Bohdan Garkavyy, a drone pilot from the Unmanned Systems Battalion of Ukraine’s 110th Separate Mechanized Brigade, told me that the Russians often send in “expendable infantry just so a Mavic drone can spot where our artillery is firing from.”
Russian commanders increasingly treat infantry as a low-cost tool for flushing out Ukrainian guns – forcing contact, exposing positions, and drawing fire for follow-on strikes. “It’s more efficient to work with artillery, especially if they’re in the treeline,” Garkavyy told me.
FPV drones can take seven to ten minutes to reach a target, long enough for an enemy to change direction several times, while artillery can land rounds within 30 seconds once it has a fix. “It takes me 10 minutes to reach him; in that time, he could change direction five times,” Garkavyy said.
The Wall Street Journal reported that in Pokrovsk, overhead drone activity has become constant, with as many as 10 Russian craft for every Ukrainian one. Tkachenko confirmed the saturation: “In one nearby town, they launched thirty-seven Shaheds in a single day. That’s the kind of saturation we’re dealing with.”

────────────────

Work task A: Please copy the drone warfare text from "Russian commanders increasingly" up to and including "Garkavyy told me.", and change "low-cost" to "cheap".
Work task B: In the drone warfare text, how many Shaheds does Tkachenko say were launched in one nearby town in a single day?
Work task C: Pick up the drone warfare text after its final sentence and carry it forward.

[Stored entries]
────────────────

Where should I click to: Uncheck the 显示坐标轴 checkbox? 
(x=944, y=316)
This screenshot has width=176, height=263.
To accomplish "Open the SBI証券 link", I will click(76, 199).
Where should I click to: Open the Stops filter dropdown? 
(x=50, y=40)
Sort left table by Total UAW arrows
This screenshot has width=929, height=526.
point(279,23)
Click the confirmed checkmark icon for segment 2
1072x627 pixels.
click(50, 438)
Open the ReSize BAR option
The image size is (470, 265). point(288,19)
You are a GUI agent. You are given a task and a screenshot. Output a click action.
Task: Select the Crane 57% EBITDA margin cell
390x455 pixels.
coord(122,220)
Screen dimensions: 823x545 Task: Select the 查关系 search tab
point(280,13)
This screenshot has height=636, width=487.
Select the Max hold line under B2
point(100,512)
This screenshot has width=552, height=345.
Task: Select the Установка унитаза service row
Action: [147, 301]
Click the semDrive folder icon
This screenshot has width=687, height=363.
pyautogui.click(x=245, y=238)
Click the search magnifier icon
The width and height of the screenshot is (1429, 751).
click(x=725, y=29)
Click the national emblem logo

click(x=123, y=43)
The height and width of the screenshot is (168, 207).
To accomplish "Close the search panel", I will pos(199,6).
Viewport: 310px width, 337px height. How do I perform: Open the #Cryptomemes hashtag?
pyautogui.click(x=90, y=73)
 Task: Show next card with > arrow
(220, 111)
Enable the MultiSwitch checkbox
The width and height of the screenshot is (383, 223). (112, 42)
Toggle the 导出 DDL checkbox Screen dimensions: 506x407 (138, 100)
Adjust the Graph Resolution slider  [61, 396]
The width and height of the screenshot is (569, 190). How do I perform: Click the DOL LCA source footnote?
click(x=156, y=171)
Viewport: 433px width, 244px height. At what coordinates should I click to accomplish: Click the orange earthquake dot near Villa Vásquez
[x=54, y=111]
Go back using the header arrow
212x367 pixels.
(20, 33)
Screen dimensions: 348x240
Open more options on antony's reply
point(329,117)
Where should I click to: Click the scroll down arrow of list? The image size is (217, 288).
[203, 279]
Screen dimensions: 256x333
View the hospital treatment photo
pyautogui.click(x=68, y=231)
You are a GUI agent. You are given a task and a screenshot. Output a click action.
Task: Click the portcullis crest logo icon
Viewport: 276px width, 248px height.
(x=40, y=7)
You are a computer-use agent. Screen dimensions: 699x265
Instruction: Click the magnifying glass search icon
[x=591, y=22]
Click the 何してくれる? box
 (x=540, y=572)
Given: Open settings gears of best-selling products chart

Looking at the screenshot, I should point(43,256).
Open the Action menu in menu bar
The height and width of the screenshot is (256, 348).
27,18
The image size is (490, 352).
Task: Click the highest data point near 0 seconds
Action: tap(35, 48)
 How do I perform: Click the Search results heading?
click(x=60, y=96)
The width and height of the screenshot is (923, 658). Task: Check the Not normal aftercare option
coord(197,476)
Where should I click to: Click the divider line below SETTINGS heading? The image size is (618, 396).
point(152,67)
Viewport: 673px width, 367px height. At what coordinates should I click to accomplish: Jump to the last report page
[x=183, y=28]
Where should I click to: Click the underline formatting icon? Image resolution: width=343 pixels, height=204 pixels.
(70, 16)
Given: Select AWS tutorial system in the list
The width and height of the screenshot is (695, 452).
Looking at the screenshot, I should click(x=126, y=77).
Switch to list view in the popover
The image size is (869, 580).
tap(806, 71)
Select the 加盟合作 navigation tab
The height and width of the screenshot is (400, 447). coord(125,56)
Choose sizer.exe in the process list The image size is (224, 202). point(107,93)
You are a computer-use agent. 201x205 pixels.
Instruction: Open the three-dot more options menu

────────────────

Written answer A:
Russian commanders increasingly treat infantry as a cheap tool for flushing out Ukrainian guns – forcing contact, exposing positions, and drawing fire for follow-on strikes. “It’s more efficient to work with artillery, especially if they’re in the treeline,” Garkavyy told me.

Written answer B: Thirty-seven.

Written answer C:
The “1,000 Bites” Strategy
Mick Ryan, a retired Australian Army major general writing for the Center for Strategic and International Studies, has described Russia’s evolving tactical approach as “1,000 bites” – a method where small teams systematically probe for weaknesses in Ukrainian defensive lines.
According to Ryan’s analysis, these positions can be separated by up to 1,000 meters and generally lack depth positions. When Russian units identify a gap, they rapidly exploit it by flooding the breach with infantry and drones, specifically targeting headquarters and drone operations centers. Where no gaps exist, Ryan notes, Russian forces employ glide bombs or even Shahed drones to create breaches, particularly in urban terrain.
The commander of the 68th Jaeger Brigade, using the codename “Liutyi,” told Ukrainian outlet Suspilne on Nov. 19 that Russian forces in Pokrovsk are operating like sabotage and reconnaissance groups, complicating defense efforts by dressing as civilians.
“If they identify your position, they erase it,” Tkachenko said. “Sometimes with artillery, sometimes with guided bombs. You don’t get second chances.”
Anatolii Tkachenko, commander of a mortar battery unit from Ukraine’s 92nd Separate Assault Brigade.
Photo: David Kirichenko
Where infiltration isn’t possible, Russian forces use glide bombs or even Shahed drones to create breaches, particularly in urban environments. The combination of weather-enabled infiltration and overwhelming firepower has put Ukrainian defenders in an increasingly precarious position.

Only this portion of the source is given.